A periprosthetic infection (PPI, also known as a prosthetic joint infection) generally manifests as persistent or increasing joint pain and early prosthesis loosening.
Early infections that occur up to three months after surgery usually develop as wound infections wiht acute local and systemic signs of infection. Delayed infections that can occur up to 24 months after surgery are also usually contracted intraoperatively and are caused by slow-growing bacteria. Late infections can develop at any point, even several years after implantation of the prosthesis. In theses cases, the infection develops as a result of the spread of bacteria from a remote infection site, that is, via the blood circulation as a rule (haematogenous).
The following rule of thumb applies the chronic infections:
The later they develop, the more difficult they are to diagnose and treat because the classic signs of inflammation and significantly elevated laboratory values are generally absent.
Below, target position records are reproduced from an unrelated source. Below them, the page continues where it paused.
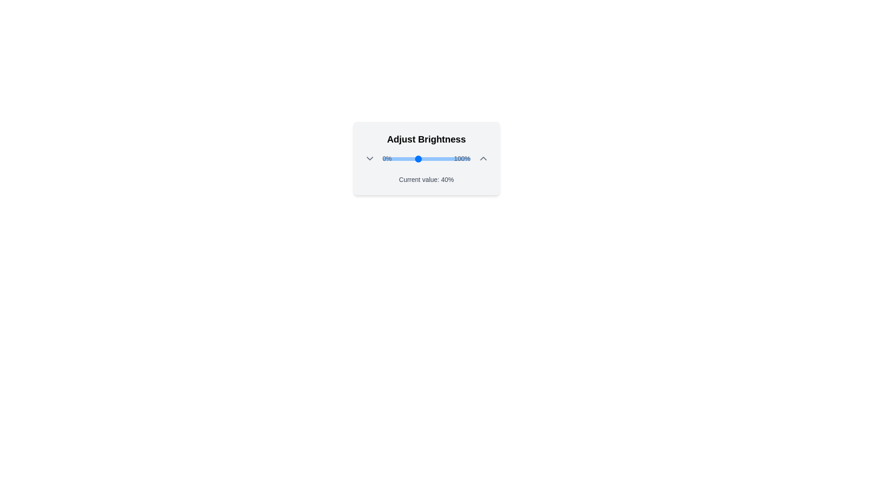 This screenshot has height=495, width=879. I want to click on brightness, so click(389, 158).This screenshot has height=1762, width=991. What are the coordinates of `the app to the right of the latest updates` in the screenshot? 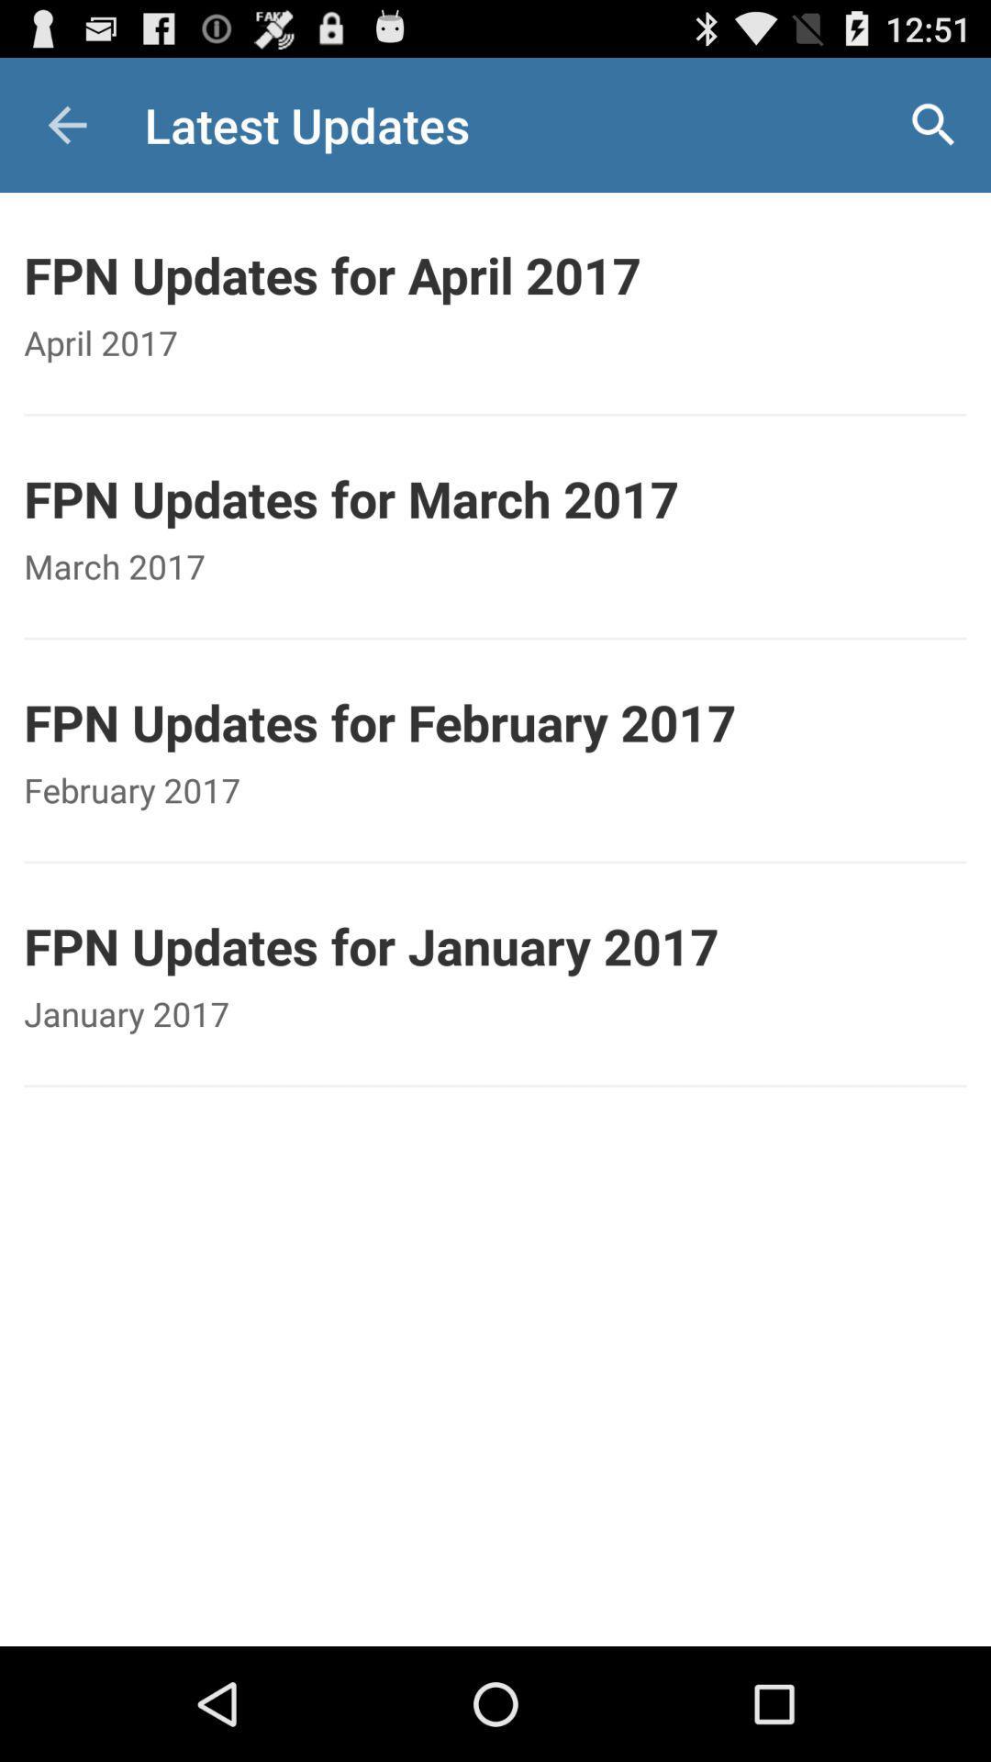 It's located at (934, 124).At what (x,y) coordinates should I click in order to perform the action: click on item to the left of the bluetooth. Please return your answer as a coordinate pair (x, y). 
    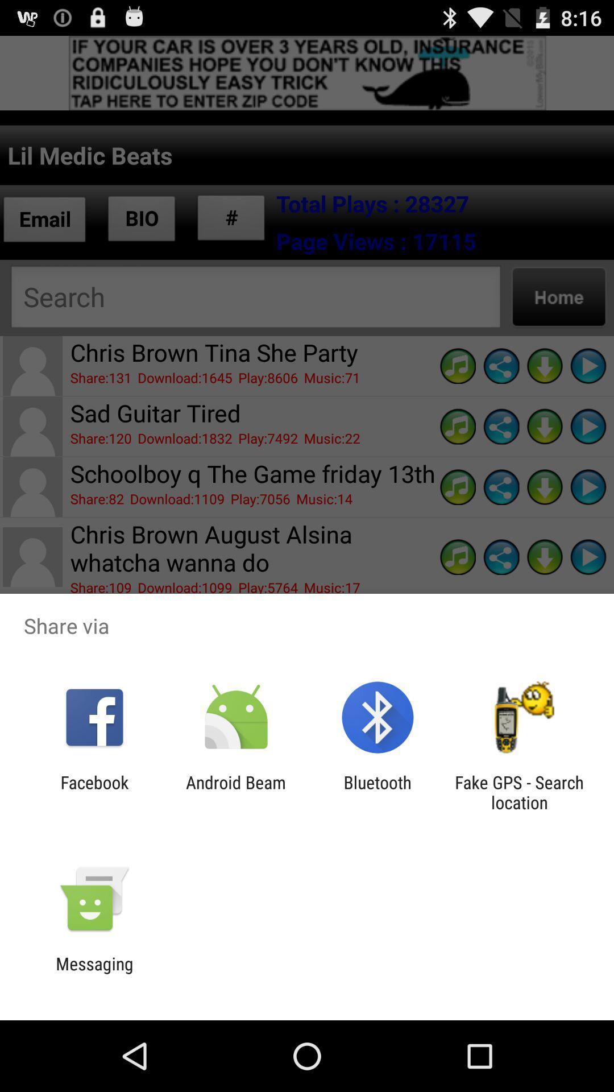
    Looking at the image, I should click on (235, 791).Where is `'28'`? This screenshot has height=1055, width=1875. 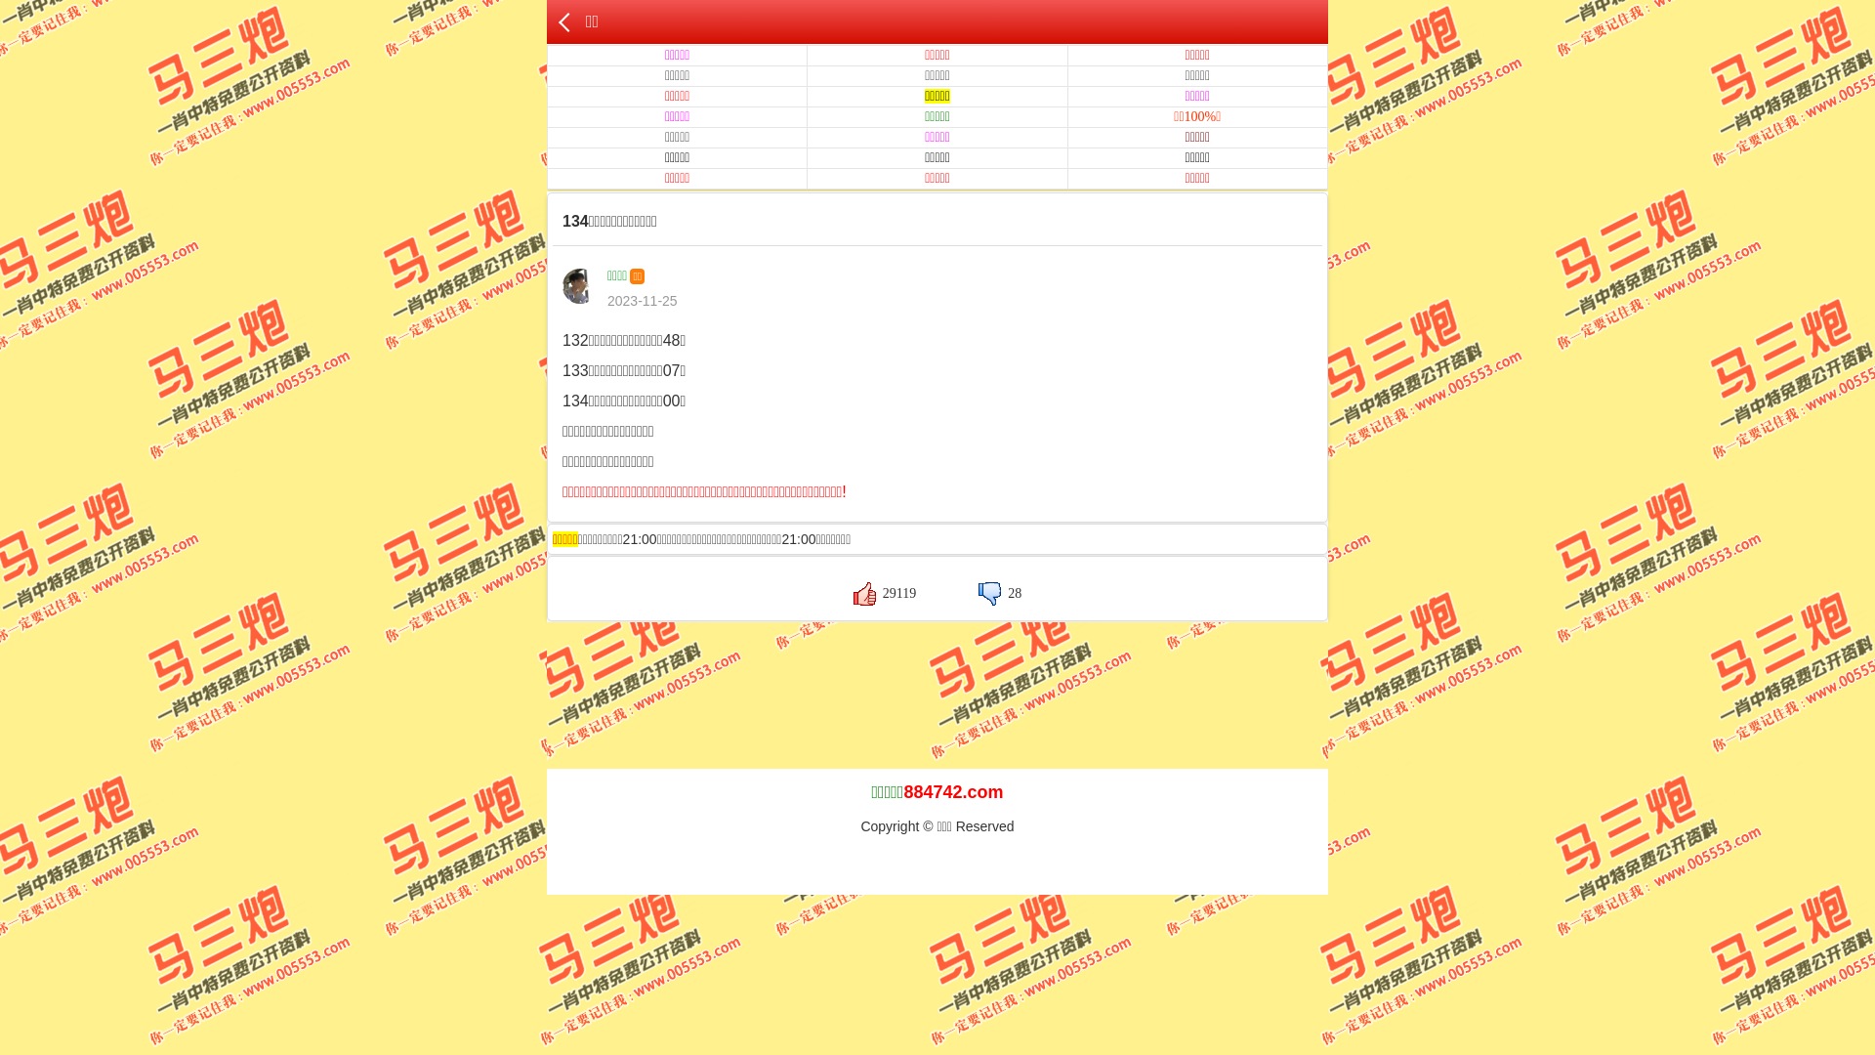
'28' is located at coordinates (999, 592).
The bacteria also form tenacious biofilms. A combination of various methods is needed for diagnostics including
- aspiration of joint fluid (puncture)
- biopsies of tissue samples from different sites
- sonication (ultrasound cleaning) of the removed prosthesis to detach the biofilm
In addition to radical surgical excision of the infected and necrotic tissue, the treatment of a prosthetic joint infection includes the systemic and local administration of antibiotics, ideally with combination preparations.
Before therapy, a biofilm-specific antibiogram should be prepared. Identifying pathogens and any antibiotic resistance or susceptibility is a major challenge in clinical microbiology, particulary for slow-growing pathogens.